The lesson for us to keep the end in sight, but the end is often hard to keep in sight. In the mountains, when you lose your way, you go high so you can get perspective. When in life you lose sight of the end you go high—to Mt. Calvary, and the example of focus that Jesus gave us there. His self-giving love, his redemptive action on our behalf—that is the mountain top from which we regain a vision of the end: the reconciliation of all creation with God and itself.

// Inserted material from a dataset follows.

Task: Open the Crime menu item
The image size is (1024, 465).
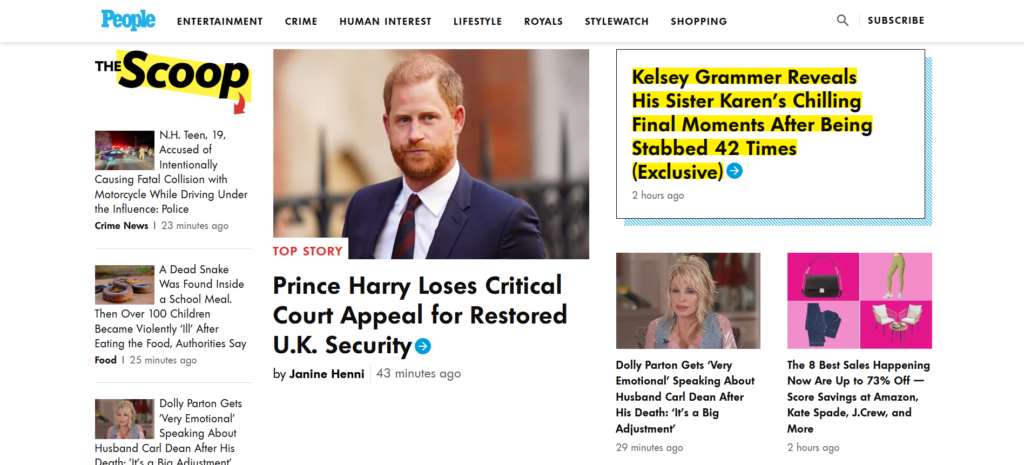Action: [301, 21]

Second, he never styled his behavior in reaction to the behavior of those around. Our oldest son is a very good driver. He is a good driver because if there is a stupid mistake to make on the road and live through it he’s probably made it. He taught me a valuable lesson a number of years ago. We were riding in the car when someone blew past us like we were stopped. He calmly said, “Zoom, zoom.” With one simple repeated word he severed his own emotional response from the actions of someone doing something dangerous. Gone is any need to show the other driver up, slow them down, get them caught by the police, or, worse, catch up to them in order to tell them how you feel! This is his way of practicing detachment. It’s the ability to stay engaged with your environment without letting it take control of you. It’s responsive rather than reactive. It keeps the center calm in the midst of the storms of the wilderness.

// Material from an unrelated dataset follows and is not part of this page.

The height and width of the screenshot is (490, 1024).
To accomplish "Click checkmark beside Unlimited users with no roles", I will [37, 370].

Jesus’ silence before his accusers, knowing they could get him executed demonstrates incredible strength, not to get caught up in the madness—and madness is all around. Some define the madness in terms of the current administration, and others in the resistance to it. I believe that underlying it all is a more profound madness. It is the madness that never quite takes time to measure our behavior against the law of love, probably for fear of what it might reveal. Consider the crowds in Jerusalem. A week ago they sang Jesus’ praises, and today they scream for his blood. The inconsistency of the two never quite dawns on them, lest they admit that they have been pawns in someone else’s chess game. This is the mindless madness that charges through life, careening off one violent rhetoric after another.
Zoom, zoom,…Jesus’ silence has a way of letting the noise go by without letting it wash the foundation out from under his feet. It grants us the room and the freedom to respond rather than react, and, exercising the God-given free will that lies at the heart of any true loving relationship, choose our behavior in relation to our love of God and of God’s handiwork, be it people or otherwise. Let us be pawns in only one game…God’s game.

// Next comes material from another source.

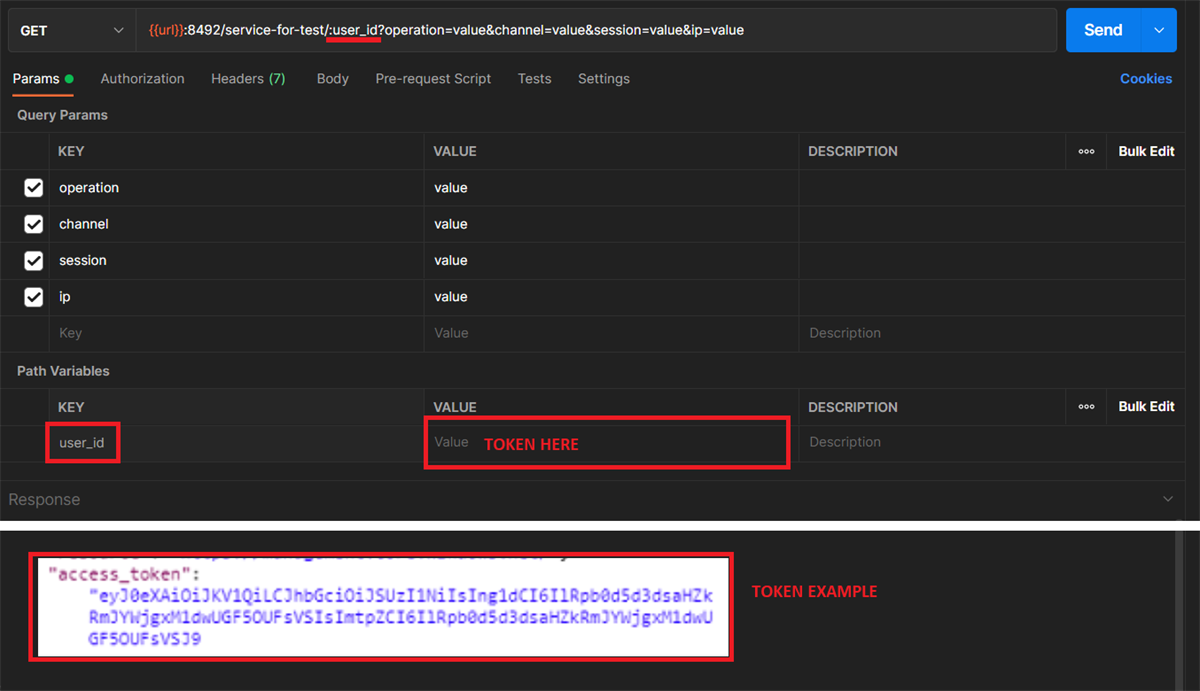Disable the channel query parameter
Screen dimensions: 1200x691
coord(33,223)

Finally, he never lost his grounding in love. My nephew, who is now in his forties, was an intelligent and manipulative 5-year-old. My younger sister writes:
I was 19 and living with Becky and Germán in Quito. Dan was barely 5 at the time. Becky asked me to take him to the store with me. It was a small neighborhood store, actually, filled with people who lived around us. Danny often asked me to buy him little things and I did sometimes; but this time I warned him on the way to the store that I wasn’t going to be buying anything extra.
Of course, he saw something he wanted and asked, “¿Me compras eso?” (Will you buy me that?) I said “no”. His eyes got bigger and he raised his voice, “Pero Mami, ¡quiero eso!” (But Mommy, I want that!) Eyes were turning toward us, so I hissed, “¡No, y no soy tu mami!” (No, and I’m not your Mommy!) at which point crocodile tears started pouring and our darling nephew wailed very loudly, “¡Nunca me compras nada y ahora dices que ni eres mi mamá!” (You never buy me anything and now you tell me you’re not even my mother!) He got his toy, and I walked the extra three blocks to a different store the next time Becky needed something!
My sister matured into a great mother, like her sister-in-law. I always marveled at Karisse’s way of seeing through our kids’ tantrums to the real issues going on. Screaming, crying, kicking and bucking, she had a way of calmly sitting them down and giving them what they needed rather than that for which they cried. Often it was just to be held and rocked while the fire of the moment subsided into coals.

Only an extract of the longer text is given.